SRA Increase Pressure On Regulated Firms To Comply With AML Regulations
The Solicitors Regulatory Authority (SRA) is set to write to 400 firms reminding them of their obligations to remain compliant with the 2017 changes to money laundering regulations. Following this, non-compliant firms could face significant sanctions in the future.
Approximately 7,000 law firms are required to adhere to money laundering regulations and should have an up to date risk assessment and procedures in place to deal with suspected money launderers or suspicious persons.
As more than 40 solicitors have already been struck off or voluntarily left the roll amidst suspicions of money laundering, the SRA are set to enforce regulations and place greater pressure on firms to comply.
The recently published ‘Economic Crime – Anti-Money Laundering Supervision and Sanctions Implementation’ report found that legal service providers were particularly poor at completing Suspicious Activity Reports (SAR) that form part of a solicitors’ regulatory requirements when it comes to money laundering compliance. Of the 634,113 reports submitted between October 2015 and March 2017, 525,361 (82.85%) SARs were completed by credit institutions and banks.
In stark contrast, reports made by estate agents were a mere 0.12% (766) of the total, with independent legal professionals deeming it necessary to make 4,878 (0.77%) SARs reports.

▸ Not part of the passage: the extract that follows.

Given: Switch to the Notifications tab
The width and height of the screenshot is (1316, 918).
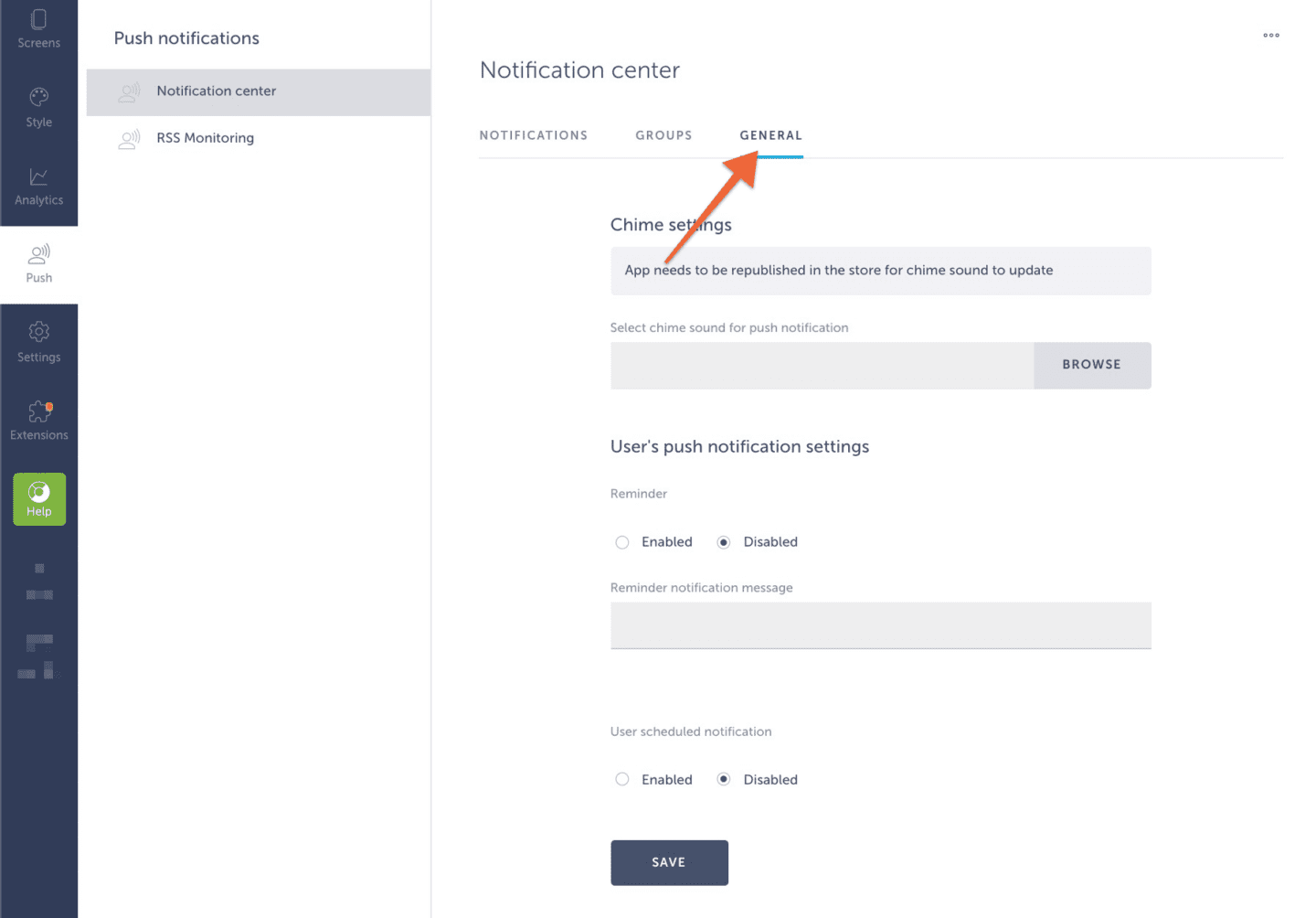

Overall, this means that the property sector completed less than 1% of all SARs reports.
Whilst estate agents market share of SARs completions increased between April 2017 and March 2018 to 0.15%, it is clear that estate agents are failing to ensure property purchasers are not contributing to economic crime and money laundering. Similarly, in the past year, the 2,660 reports made by the legal sector represent only 0.57% of the total and a considerable decrease when compared to previous years.
Paul Phillip, chief executive of the SRA, commented: “‘The stakes are too high for solicitors to be anything but fully committed to preventing money laundering and the crimes it supports. That means taking every opportunity to alert the National Crime Agency of suspicious activity – it is a professional duty.
‘Many are already stepping up to that challenge, but many is not enough. Compliance is not optional.’
Donald Toon, director of the National Crime Agency (NCA), said: “‘From our perspective there is more reporting than necessary from the banks and a real dearth of reporting from some of the professional services sectors,’ Toon said. He referred to situations where SARs from banks, which then lead to enforcement action, often show that professionals ‘usually lawyers and accountants’ are involved but that they are not reporting. ’It’s unusual for us to get a report from them.”
Whilst many solicitors have found the regulations ambiguous and confusing, citing a lack of uniformity in approaches, what is clear is the fact that the SRA are prioritising the widespread conformity of AML regulations from its regulated firms.
How difficult do conveyancers find the 2017 AML regulations? What frameworks or scaffolds would conveyancers like to see to make compliance easier?